PREVALENCE AND AETIOLOGY OF ODONTOPHOBIA
It is difficult to estimate the prevalence of odontophobia given that the literature often does not differentiate between dental anxiety, fear and phobia. More studies that report dental anxiety are available. One comprehensive systematic review found that in individuals younger than 19 years of age, dental anxiety is a common occurrence. This was true for teenagers in a range of countries such as Asia, North America, Europe, and Africa. Prevalence of dental anxiety ranged from 10-20 percent in this age range. Other studies found the prevalence of childhood/teenage dental anxiety to have a wider range (3 – 43 percent) worldwide.
The aetiology of odontophobia is quite complex and a subject of wide debate. Odontophobia often occurs in an individual who is more prone to experiencing anxiety and fear. The individual may have had earlier traumatic experiences, such as a painful dental procedure, that triggered this phobia. Negative feelings towards dental work within the family can also influence a child or teenager’s development of odontophobia (vicarious learning). General fear of pain is also a common factor that may be involved in the development of odontophobia. Regardless of how the phobia originated, as sentient beings we have evolved to avoid pain. Pain is the basis of fear conditioning, and the association of pain to dentistry only serves to feed the anxiety and fear surrounding dental work.
MEASURING DEGREES OF ODONTOPHOBIA
Children and teenagers may associate the notion of pain with the mention of even the least invasive dental procedures. This feeds into a loop of fear and anxiety that could ultimately deter individuals from pursuing regular check-ups. Refusal of dental work can have a longitudinal impact on dental health and the hygiene of children. Odontophobia in young individuals is associated with behavior management issues, complete evasion of dental care, and teeth that are highly carious. Therefore, to maintain the oral health of a child or teenager, early detection and intervention of this condition are crucial.
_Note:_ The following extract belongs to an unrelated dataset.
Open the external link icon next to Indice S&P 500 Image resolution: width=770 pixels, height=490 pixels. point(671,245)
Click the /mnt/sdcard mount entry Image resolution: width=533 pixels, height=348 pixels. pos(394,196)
Both subjective and object methodology can be employed to measure the extent of a child or teenager’s dental anxiety and potentially detect odontophobia. The former tests include both psychometric and behavioural assessments. A psychometric assessment involves either the child or guardian completing a questionnaire before treatment. In the assessment, the individual indicates their perceived level of anxiety in relation to certain dental situations.
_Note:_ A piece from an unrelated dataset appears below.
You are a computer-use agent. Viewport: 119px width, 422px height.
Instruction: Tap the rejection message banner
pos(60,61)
In a behavioural assessment, either the researcher or dental team are responsible for assessing the behaviour and reactions of the child or teenager during the procedure. The behaviour of a child with odontophobia can involve tantrums, fidgetiness, and complete refusal to undergo treatment, even when the child is aware that the significant pain they are experiencing may be alleviated by dental care.
A physiological response analysis objectively measures physiological stress by quantifying factors linked to anxiety. Salivary cortisol levels, pulse oximetry, pulse rate, blood pressure, galvanic skin response, and finger temperature can facilitate the diagnosis of odontophobia.
METHODOLOGIES AND NEW TECHNOLOGY EMPLOYED TO MANAGE THE DIFFICULTIES OF CURBING PAIN IN ODONTOPHOBIC PATIENTS
The “4 S principle” is a common technique for management of odontophobic individuals. The pillar of the method is the elimination of the four primary sensory triggers for anxiety in the dental setting. These are smell, sight, sound, and sensation.
Reducing pain (a sensation) during dental procedures may help individuals experiencing odontophobia. Topical anaesthetics can help curb the sensation of pain but only act superficially. More pain-inducing oral work requires the application of injectable local anaesthetics. Unfortunately, an individual’s resistance to needles may feed into their odontophobia, so the injection of local anaesthetics may be difficult for these individuals, as the “sight” of a needle can trigger more anxiety.
Emerging technology is aiming to relieve anxiety in needle-phobic individuals. This new technology involves computer-controlled local anaesthetic delivery with a plastic handpiece that has fewer “terrorizing” characteristics than a needle. The slower injection rate of this method is meant to also decrease postoperative pain. Another medical advance is called “electronic dental anaesthesia”. With this method, no needle is needed. Instead, electrodes that deliver an ionic flow are placed on the tissue and produce anaesthesia.
Overall, there is a wide range of dental anxiety in kids and teenagers worldwide. Mollifying pain in these individuals is still a challenge, but new technologies may help manage patients who are needle-phobic. Mitigating the psychological stressors around odontophobia through the 4 S principal is still a widely accepted technique.